--- Your task ---
Please repeat the records below exactly, but only from the line that contains "Task: Zoom in on the street view" onward, ending with the last line.

Collected data
+===+

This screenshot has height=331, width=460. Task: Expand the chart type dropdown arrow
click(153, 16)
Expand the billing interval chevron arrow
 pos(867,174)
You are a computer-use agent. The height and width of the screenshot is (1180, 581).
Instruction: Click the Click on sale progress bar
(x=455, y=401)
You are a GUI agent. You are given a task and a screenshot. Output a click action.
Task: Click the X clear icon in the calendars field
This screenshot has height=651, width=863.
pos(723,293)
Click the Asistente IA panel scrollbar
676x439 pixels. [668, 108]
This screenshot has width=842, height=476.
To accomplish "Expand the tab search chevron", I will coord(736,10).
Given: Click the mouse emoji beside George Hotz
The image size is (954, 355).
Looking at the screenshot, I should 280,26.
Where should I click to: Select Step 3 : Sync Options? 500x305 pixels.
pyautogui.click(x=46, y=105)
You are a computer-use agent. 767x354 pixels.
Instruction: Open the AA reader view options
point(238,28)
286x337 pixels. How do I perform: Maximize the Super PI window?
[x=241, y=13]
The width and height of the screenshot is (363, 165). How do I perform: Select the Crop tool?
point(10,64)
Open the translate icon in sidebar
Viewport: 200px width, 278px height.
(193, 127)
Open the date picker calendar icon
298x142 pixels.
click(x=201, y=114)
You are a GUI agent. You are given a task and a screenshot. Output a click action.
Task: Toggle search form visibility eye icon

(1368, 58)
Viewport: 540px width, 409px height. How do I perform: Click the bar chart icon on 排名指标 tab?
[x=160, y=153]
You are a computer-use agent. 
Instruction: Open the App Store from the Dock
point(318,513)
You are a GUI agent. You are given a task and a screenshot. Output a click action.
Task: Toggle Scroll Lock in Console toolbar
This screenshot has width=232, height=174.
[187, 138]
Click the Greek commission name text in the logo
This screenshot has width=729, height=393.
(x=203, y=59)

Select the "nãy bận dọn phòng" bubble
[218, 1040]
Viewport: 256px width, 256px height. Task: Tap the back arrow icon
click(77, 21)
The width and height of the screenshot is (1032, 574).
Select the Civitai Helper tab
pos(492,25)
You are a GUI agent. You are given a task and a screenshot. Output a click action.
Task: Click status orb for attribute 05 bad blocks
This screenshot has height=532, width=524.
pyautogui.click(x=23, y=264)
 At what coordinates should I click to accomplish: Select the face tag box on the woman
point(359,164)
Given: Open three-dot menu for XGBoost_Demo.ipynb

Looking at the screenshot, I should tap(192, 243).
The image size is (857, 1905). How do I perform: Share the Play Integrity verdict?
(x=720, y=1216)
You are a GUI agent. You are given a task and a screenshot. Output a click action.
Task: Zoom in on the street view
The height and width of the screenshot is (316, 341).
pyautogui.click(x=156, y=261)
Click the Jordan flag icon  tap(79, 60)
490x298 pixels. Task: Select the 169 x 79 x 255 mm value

+===+

--- Result of the exercise ---
Task: Zoom in on the street view
The height and width of the screenshot is (316, 341).
pyautogui.click(x=156, y=261)
Click the Jordan flag icon  tap(79, 60)
490x298 pixels. Task: Select the 169 x 79 x 255 mm value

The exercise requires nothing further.